L’atmoterrorisme est toujours lutte contre des nuisibles : l’ennemi en temps de guerre, le sous-hommes en temps de paix, et fait apparaître, ajoute Sloterdijk, une climatologie spéciale : « Avec elle, la manipulation active de l’air que l’on respire devient une affaire culturelle, même si ce n’est dans un premier temps, que dans la dimension la plus destructive qui soit. Elle porte d’emblée les traits d’un acte de design au cours duquel on dessine et l’on produit ‘dans les règles de l’art’ des microclimats délimitables » dans et par lesquels des hommes donnent la mort à d’autres hommes3. Assurément, l’armement nucléaire répond aux mêmes critères de ce design en ajoutant aux effets de souffle et de chaleur propres à toute explosion les effets de la radioactivité et des impulsions électromagnétiques : ce n’est pas seulement priver d’air l’environnement de l’ennemi, c’est l’enfermer dans un environnement qui le contamine et le paralyse dans le temps suivant sa proximité du « point zéro » et son exposition aux retombées.

 

Curieusement, Sloterdijk omet d’ajouter cet autre exemple de design tout à fait proche du précédent par ses effets à long terme : durant la guerre américaine du Vietnam, le recours aux herbicides et aux défoliants (les agents orange, blanc et bleu). L’opération « Traînée de poussière » (Trail Dust) baptisée par la suite Hadès, du nom du dieu des morts, puis Ranch Hand (pour lui donner sans doute un air de convivialité rurale), s’étendit de 1962 à 1971. C’était déverser quelques 77 millions de litres d’agents actifs porteurs notamment de dioxine, dont la toxicité est très grande et surtout peut s’étendre de génération en génération, tout comme les effets ionisants des armes nucléaires. Les surfaces vaporisées une ou plusieurs fois ont été estimées à 1,36 million d’hectares, entraînant non seulement déforestation et contamination des terres, mais encore de 3 à 4 millions de victimes humaines, parmi lesquelles beaucoup d’enfants nés anormaux. […]

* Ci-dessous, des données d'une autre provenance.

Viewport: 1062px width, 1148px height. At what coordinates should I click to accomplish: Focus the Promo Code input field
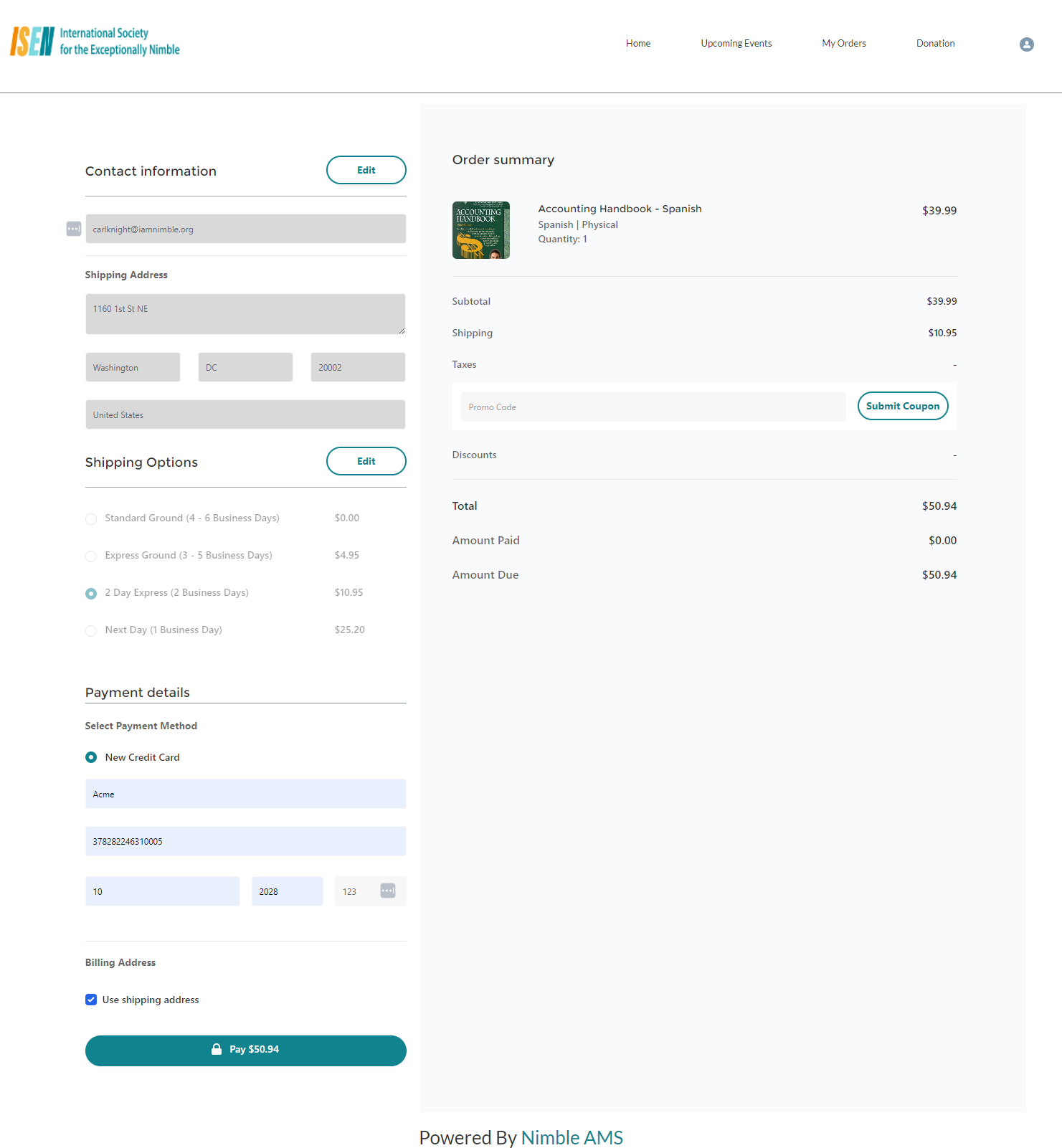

1. A. Camus, « Le siècle de la peur », article dans Combat, novembre 1946, Essais, Pléiade, Gallimard, 1965, p. 331.

2. P. Sloterdijk, op. cit., p. 93 et sq.
 

3. Idem, op. cit., p. 103 et 112. Comme Sloterdijk n’est jamais en reste d’équivalences, il évoque l’année 1924 qui voit les chambres à gaz « entrer dans le droit pénal d’un État démocratique », les États-Unis, et va jusqu’à comparer les parois vitrées permettant à des témoins invités « de se persuader de l’efficacité des conditions atmosphériques à l’intérieur de la chambre » aux « œilletons de verre dans les portes des chambres à gaz des camps de concentration « qui permettaient aux exécuteurs de jouir du privilège de l’observateur ». Dans les deux cas , écrit-il, « il s’agit de penser l’administration de la mort comme une production », mais la pendaison et la guillotine étaient-elles plus humaines ? Le parallèle est ici insoutenable et pour tout dire odieux : d’un côté l’énorme massacre de masse des « vermines humaines » par un ordre secret donné oralement, de l’autre le résultat public du jugement de tribunaux concernant des individus — fût-ce au prix d’erreurs judiciaires (pp. 104-108).